═════ Dataset entries

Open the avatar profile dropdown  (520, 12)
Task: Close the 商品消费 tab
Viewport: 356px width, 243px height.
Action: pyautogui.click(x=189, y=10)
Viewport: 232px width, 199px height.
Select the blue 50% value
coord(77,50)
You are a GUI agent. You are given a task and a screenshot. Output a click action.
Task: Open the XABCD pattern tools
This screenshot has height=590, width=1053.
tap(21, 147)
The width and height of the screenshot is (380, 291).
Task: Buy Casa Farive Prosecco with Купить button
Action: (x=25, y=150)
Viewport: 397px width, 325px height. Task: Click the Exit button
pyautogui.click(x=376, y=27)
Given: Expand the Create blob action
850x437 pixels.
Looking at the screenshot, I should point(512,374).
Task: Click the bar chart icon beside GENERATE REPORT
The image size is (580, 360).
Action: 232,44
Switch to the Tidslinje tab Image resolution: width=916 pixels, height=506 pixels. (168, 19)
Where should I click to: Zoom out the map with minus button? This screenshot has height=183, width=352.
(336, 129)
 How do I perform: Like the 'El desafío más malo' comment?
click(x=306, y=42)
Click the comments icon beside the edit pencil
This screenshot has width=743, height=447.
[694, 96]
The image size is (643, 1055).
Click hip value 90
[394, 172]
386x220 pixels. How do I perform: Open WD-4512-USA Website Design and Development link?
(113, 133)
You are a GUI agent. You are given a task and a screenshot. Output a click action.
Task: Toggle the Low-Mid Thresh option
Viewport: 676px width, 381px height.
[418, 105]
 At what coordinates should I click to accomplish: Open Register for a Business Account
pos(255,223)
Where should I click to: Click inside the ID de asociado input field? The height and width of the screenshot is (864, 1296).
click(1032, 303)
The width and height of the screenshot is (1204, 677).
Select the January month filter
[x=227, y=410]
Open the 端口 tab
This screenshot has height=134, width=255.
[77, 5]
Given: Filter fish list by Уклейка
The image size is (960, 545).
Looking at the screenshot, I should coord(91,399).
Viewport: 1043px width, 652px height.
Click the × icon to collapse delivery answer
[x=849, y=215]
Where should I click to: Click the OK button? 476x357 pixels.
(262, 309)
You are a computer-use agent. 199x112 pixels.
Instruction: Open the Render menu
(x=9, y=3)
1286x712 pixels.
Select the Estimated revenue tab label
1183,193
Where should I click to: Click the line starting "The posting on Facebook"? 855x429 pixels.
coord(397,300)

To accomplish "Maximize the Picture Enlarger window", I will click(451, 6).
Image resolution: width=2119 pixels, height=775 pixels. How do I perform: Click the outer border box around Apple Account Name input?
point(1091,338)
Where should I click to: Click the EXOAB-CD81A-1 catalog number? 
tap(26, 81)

══════════

* [The problem]: Exactly as written, reproduce the whole listing.

* [Task result]:
Open the avatar profile dropdown  (520, 12)
Task: Close the 商品消费 tab
Viewport: 356px width, 243px height.
Action: pyautogui.click(x=189, y=10)
Viewport: 232px width, 199px height.
Select the blue 50% value
coord(77,50)
You are a GUI agent. You are given a task and a screenshot. Output a click action.
Task: Open the XABCD pattern tools
This screenshot has height=590, width=1053.
tap(21, 147)
The width and height of the screenshot is (380, 291).
Task: Buy Casa Farive Prosecco with Купить button
Action: (x=25, y=150)
Viewport: 397px width, 325px height. Task: Click the Exit button
pyautogui.click(x=376, y=27)
Given: Expand the Create blob action
850x437 pixels.
Looking at the screenshot, I should point(512,374).
Task: Click the bar chart icon beside GENERATE REPORT
The image size is (580, 360).
Action: 232,44
Switch to the Tidslinje tab Image resolution: width=916 pixels, height=506 pixels. (168, 19)
Where should I click to: Zoom out the map with minus button? This screenshot has height=183, width=352.
(336, 129)
 How do I perform: Like the 'El desafío más malo' comment?
click(x=306, y=42)
Click the comments icon beside the edit pencil
This screenshot has width=743, height=447.
[694, 96]
The image size is (643, 1055).
Click hip value 90
[394, 172]
386x220 pixels. How do I perform: Open WD-4512-USA Website Design and Development link?
(113, 133)
You are a GUI agent. You are given a task and a screenshot. Output a click action.
Task: Toggle the Low-Mid Thresh option
Viewport: 676px width, 381px height.
[418, 105]
 At what coordinates should I click to accomplish: Open Register for a Business Account
pos(255,223)
Where should I click to: Click inside the ID de asociado input field? The height and width of the screenshot is (864, 1296).
click(1032, 303)
The width and height of the screenshot is (1204, 677).
Select the January month filter
[x=227, y=410]
Open the 端口 tab
This screenshot has height=134, width=255.
[77, 5]
Given: Filter fish list by Уклейка
The image size is (960, 545).
Looking at the screenshot, I should coord(91,399).
Viewport: 1043px width, 652px height.
Click the × icon to collapse delivery answer
[x=849, y=215]
Where should I click to: Click the OK button? 476x357 pixels.
(262, 309)
You are a computer-use agent. 199x112 pixels.
Instruction: Open the Render menu
(x=9, y=3)
1286x712 pixels.
Select the Estimated revenue tab label
1183,193
Where should I click to: Click the line starting "The posting on Facebook"? 855x429 pixels.
coord(397,300)

To accomplish "Maximize the Picture Enlarger window", I will click(451, 6).
Image resolution: width=2119 pixels, height=775 pixels. How do I perform: Click the outer border box around Apple Account Name input?
point(1091,338)
Where should I click to: Click the EXOAB-CD81A-1 catalog number? 
tap(26, 81)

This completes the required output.